---------- Source material

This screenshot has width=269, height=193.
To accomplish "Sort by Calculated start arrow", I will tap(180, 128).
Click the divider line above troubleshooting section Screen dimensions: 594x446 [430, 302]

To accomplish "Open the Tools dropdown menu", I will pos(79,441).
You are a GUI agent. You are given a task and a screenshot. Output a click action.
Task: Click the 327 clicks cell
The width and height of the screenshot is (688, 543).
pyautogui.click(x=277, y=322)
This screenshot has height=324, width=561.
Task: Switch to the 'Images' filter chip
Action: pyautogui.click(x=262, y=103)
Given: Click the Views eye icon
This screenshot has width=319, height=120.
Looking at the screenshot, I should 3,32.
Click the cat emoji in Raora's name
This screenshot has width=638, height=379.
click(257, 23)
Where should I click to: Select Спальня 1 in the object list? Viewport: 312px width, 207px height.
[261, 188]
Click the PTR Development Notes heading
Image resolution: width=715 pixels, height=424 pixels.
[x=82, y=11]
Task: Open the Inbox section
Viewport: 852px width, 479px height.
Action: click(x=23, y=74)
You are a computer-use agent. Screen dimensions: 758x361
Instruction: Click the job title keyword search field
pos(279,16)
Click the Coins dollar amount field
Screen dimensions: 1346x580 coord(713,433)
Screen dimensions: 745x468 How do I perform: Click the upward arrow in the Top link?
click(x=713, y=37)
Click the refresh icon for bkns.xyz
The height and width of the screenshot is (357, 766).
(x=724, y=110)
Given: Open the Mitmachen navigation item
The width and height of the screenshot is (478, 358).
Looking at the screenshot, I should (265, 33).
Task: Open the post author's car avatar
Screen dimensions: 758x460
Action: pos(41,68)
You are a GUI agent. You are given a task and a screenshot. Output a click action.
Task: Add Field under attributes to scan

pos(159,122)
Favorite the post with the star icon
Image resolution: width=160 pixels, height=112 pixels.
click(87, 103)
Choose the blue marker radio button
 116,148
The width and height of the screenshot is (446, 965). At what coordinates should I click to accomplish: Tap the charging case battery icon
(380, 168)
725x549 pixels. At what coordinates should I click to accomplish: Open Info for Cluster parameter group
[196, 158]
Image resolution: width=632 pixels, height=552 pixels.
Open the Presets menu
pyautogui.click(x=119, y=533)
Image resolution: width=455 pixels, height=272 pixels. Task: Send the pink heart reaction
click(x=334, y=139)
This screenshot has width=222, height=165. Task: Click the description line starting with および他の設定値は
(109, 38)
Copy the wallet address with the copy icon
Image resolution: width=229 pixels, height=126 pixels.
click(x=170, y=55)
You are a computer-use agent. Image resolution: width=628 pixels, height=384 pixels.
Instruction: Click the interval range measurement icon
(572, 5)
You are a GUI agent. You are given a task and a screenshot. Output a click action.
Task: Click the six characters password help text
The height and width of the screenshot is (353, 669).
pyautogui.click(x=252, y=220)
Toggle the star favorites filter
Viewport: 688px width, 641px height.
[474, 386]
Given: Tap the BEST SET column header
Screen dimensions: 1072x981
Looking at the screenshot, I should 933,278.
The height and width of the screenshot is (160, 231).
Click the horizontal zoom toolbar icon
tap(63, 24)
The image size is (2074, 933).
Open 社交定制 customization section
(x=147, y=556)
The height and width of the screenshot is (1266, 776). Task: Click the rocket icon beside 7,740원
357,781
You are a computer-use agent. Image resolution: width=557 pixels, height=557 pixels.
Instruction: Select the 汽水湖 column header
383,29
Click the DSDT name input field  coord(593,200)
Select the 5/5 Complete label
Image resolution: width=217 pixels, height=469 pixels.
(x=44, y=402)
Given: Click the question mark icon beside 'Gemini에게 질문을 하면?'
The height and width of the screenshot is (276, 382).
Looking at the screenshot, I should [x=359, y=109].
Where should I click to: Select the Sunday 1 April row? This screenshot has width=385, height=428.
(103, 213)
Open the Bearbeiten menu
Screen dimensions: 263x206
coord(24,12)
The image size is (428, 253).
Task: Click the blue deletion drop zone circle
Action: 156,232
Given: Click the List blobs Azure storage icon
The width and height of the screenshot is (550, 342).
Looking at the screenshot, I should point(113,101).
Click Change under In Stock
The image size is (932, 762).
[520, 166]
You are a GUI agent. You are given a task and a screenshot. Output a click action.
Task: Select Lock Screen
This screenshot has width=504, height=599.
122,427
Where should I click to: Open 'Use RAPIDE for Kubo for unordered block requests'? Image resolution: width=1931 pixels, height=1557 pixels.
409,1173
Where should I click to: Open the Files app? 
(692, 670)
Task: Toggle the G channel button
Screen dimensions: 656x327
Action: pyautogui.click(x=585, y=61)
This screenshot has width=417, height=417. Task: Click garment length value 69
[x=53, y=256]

--------------------

Word for word, write out every record.

_Answer to this task:_
This screenshot has width=269, height=193.
To accomplish "Sort by Calculated start arrow", I will tap(180, 128).
Click the divider line above troubleshooting section Screen dimensions: 594x446 [430, 302]

To accomplish "Open the Tools dropdown menu", I will pos(79,441).
You are a GUI agent. You are given a task and a screenshot. Output a click action.
Task: Click the 327 clicks cell
The width and height of the screenshot is (688, 543).
pyautogui.click(x=277, y=322)
This screenshot has height=324, width=561.
Task: Switch to the 'Images' filter chip
Action: pyautogui.click(x=262, y=103)
Given: Click the Views eye icon
This screenshot has width=319, height=120.
Looking at the screenshot, I should 3,32.
Click the cat emoji in Raora's name
This screenshot has width=638, height=379.
click(257, 23)
Where should I click to: Select Спальня 1 in the object list? Viewport: 312px width, 207px height.
[261, 188]
Click the PTR Development Notes heading
Image resolution: width=715 pixels, height=424 pixels.
[x=82, y=11]
Task: Open the Inbox section
Viewport: 852px width, 479px height.
Action: click(x=23, y=74)
You are a computer-use agent. Screen dimensions: 758x361
Instruction: Click the job title keyword search field
pos(279,16)
Click the Coins dollar amount field
Screen dimensions: 1346x580 coord(713,433)
Screen dimensions: 745x468 How do I perform: Click the upward arrow in the Top link?
click(x=713, y=37)
Click the refresh icon for bkns.xyz
The height and width of the screenshot is (357, 766).
(x=724, y=110)
Given: Open the Mitmachen navigation item
The width and height of the screenshot is (478, 358).
Looking at the screenshot, I should (265, 33).
Task: Open the post author's car avatar
Screen dimensions: 758x460
Action: pos(41,68)
You are a GUI agent. You are given a task and a screenshot. Output a click action.
Task: Add Field under attributes to scan

pos(159,122)
Favorite the post with the star icon
Image resolution: width=160 pixels, height=112 pixels.
click(87, 103)
Choose the blue marker radio button
 116,148
The width and height of the screenshot is (446, 965). At what coordinates should I click to accomplish: Tap the charging case battery icon
(380, 168)
725x549 pixels. At what coordinates should I click to accomplish: Open Info for Cluster parameter group
[196, 158]
Image resolution: width=632 pixels, height=552 pixels.
Open the Presets menu
pyautogui.click(x=119, y=533)
Image resolution: width=455 pixels, height=272 pixels. Task: Send the pink heart reaction
click(x=334, y=139)
This screenshot has width=222, height=165. Task: Click the description line starting with および他の設定値は
(109, 38)
Copy the wallet address with the copy icon
Image resolution: width=229 pixels, height=126 pixels.
click(x=170, y=55)
You are a computer-use agent. Image resolution: width=628 pixels, height=384 pixels.
Instruction: Click the interval range measurement icon
(572, 5)
You are a GUI agent. You are given a task and a screenshot. Output a click action.
Task: Click the six characters password help text
The height and width of the screenshot is (353, 669).
pyautogui.click(x=252, y=220)
Toggle the star favorites filter
Viewport: 688px width, 641px height.
[474, 386]
Given: Tap the BEST SET column header
Screen dimensions: 1072x981
Looking at the screenshot, I should 933,278.
The height and width of the screenshot is (160, 231).
Click the horizontal zoom toolbar icon
tap(63, 24)
The image size is (2074, 933).
Open 社交定制 customization section
(x=147, y=556)
The height and width of the screenshot is (1266, 776). Task: Click the rocket icon beside 7,740원
357,781
You are a computer-use agent. Image resolution: width=557 pixels, height=557 pixels.
Instruction: Select the 汽水湖 column header
383,29
Click the DSDT name input field  coord(593,200)
Select the 5/5 Complete label
Image resolution: width=217 pixels, height=469 pixels.
(x=44, y=402)
Given: Click the question mark icon beside 'Gemini에게 질문을 하면?'
The height and width of the screenshot is (276, 382).
Looking at the screenshot, I should [x=359, y=109].
Where should I click to: Select the Sunday 1 April row? This screenshot has width=385, height=428.
(103, 213)
Open the Bearbeiten menu
Screen dimensions: 263x206
coord(24,12)
The image size is (428, 253).
Task: Click the blue deletion drop zone circle
Action: 156,232
Given: Click the List blobs Azure storage icon
The width and height of the screenshot is (550, 342).
Looking at the screenshot, I should point(113,101).
Click Change under In Stock
The image size is (932, 762).
[520, 166]
You are a GUI agent. You are given a task and a screenshot. Output a click action.
Task: Select Lock Screen
This screenshot has width=504, height=599.
122,427
Where should I click to: Open 'Use RAPIDE for Kubo for unordered block requests'? Image resolution: width=1931 pixels, height=1557 pixels.
409,1173
Where should I click to: Open the Files app? 
(692, 670)
Task: Toggle the G channel button
Screen dimensions: 656x327
Action: pyautogui.click(x=585, y=61)
This screenshot has width=417, height=417. Task: Click garment length value 69
[x=53, y=256]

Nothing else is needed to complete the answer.